Professional Summary
Strategic AI Architect and Technical Leader with 12 years of experience driving enterprise-level analytics and AI transformation. Partner for technical and business executives to identify, quantify, and deliver practical value through AI solutions — from foundational automations to fully agentic workflows. Expert at bridging the gap between complex data science and executive-level business value through governance and a product-focused mindset.
May 2014 – Present Decade-plus of leadership progression through Marketing Analytics, BI, and AI.
Lead AI & Agentic Solutions Architect
(Lead BI Developer) | Dec 2023 – Present
Enterprise lead driving change from BI to agentic AI systems and governed engineering standards.
- Strategic AI Consulting: Serve as a cross-functional thought leader, providing technical expertise and strategic guidance to 14 business units seeking to develop and implement production-ready AI solutions across the organization.
- Technical Governance: Established the organization’s first AI, Python, and Power Platform governance frameworks. Transformed a decentralized development culture into unified CI/CD workflows, reducing failures and standardizing code quality across 10 engineers and 250+ citizen developers.
- AI Orchestration: Architected “CommentGPT,” Uline’s first enterprise AI agent analyzing 2M+ annual customer comments in near-real time. Reduced time to identification of critical shortcomings across product, service, shipping, and technology by 98% (two days to one hour) and provided a lift in caught issues by over 31%.
- RAG Architecture: Deployed a production-scale RAG architecture handling 2.5M annual customer service procedure queries. Reduced employee time-to-answer by 73% and decreased internal helpline escalations by providing instant, cited answers across the knowledge base.
Senior Business Intelligence Developer
Mar 2021 – Dec 2023
Senior-level technical lead specializing in custom Python, Power Platform, and ML-driven automation.

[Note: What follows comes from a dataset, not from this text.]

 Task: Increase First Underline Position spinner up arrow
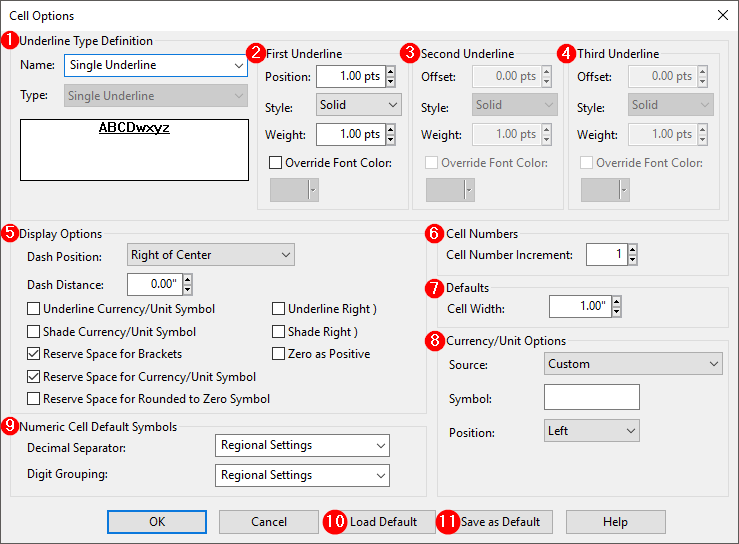[x=390, y=71]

- Enterprise AI Roadmap: Spearheaded the organization’s initial enterprise AI roadmap. Designed and socialized early Proof of Concepts using Azure OpenAI, securing executive buy-in and budget for the establishment of the current AI function.
- Operational Efficiency & AI Readiness: Developed Python-based productivity tools reducing Data Warehouse discovery timelines by 66% (from 3 months to 1), accelerating enterprise data readiness for AI.
- Strategic Data Governance: Key voice on the Data Steward Steering Committee, bridging the gap between IT and Business leadership to define data standards required for ML/AI adoption.
- Machine Learning Implementation: Engineered production NLP classification models, automating manual workflows reclaiming 1,200+ annualized hours for high-value analysis.
Database Marketing Manager
Jan 2018 – Mar 2021
Head of Analytics for a $500M marketing budget, reporting directly to VP of Customer Development.
- Organizational Leadership: Managed the centralized analytics function supporting a 100-person department. Recruited and developed a high-performing team of 5 analysts, establishing rigorous ROI reporting standards.
- Technical Strategy: Identified a critical gap in vendor capabilities and self-architected internal automation pipelines using R and Python to support acquisition goals.
Digital Advertising/Marketing Analyst
May 2014 – Dec 2017
Technical analyst managing financial optimization and predictive analytics.
- Financial Optimization: Optimized over $9.5 million in annual digital advertising spend using budget optimization models built with linear programming.
- Predictive Analytics: Implemented several machine learning models influencing marketing decisions including customer churn, expected lifetime value, and market basket analysis.
Selected Technical Consulting
J&J Consulting Inc.
Nov 2019 – Feb 2021
Data science consultancy delivering end-to-end predictive analytics for private clients.
President / Principal Consultant
- Strategic Solution Delivery: Translated abstract business problems into concrete technical requirements, delivering production-ready code that automated manual analytical workflows and allowed employees to focus on high-value human interactions rather than data entry.
- Full-Stack Data Science: Built complete predictive analytics pipelines using Azure ML, Python, SQL, and Git, managing the full development lifecycle from data ingestion to deployment.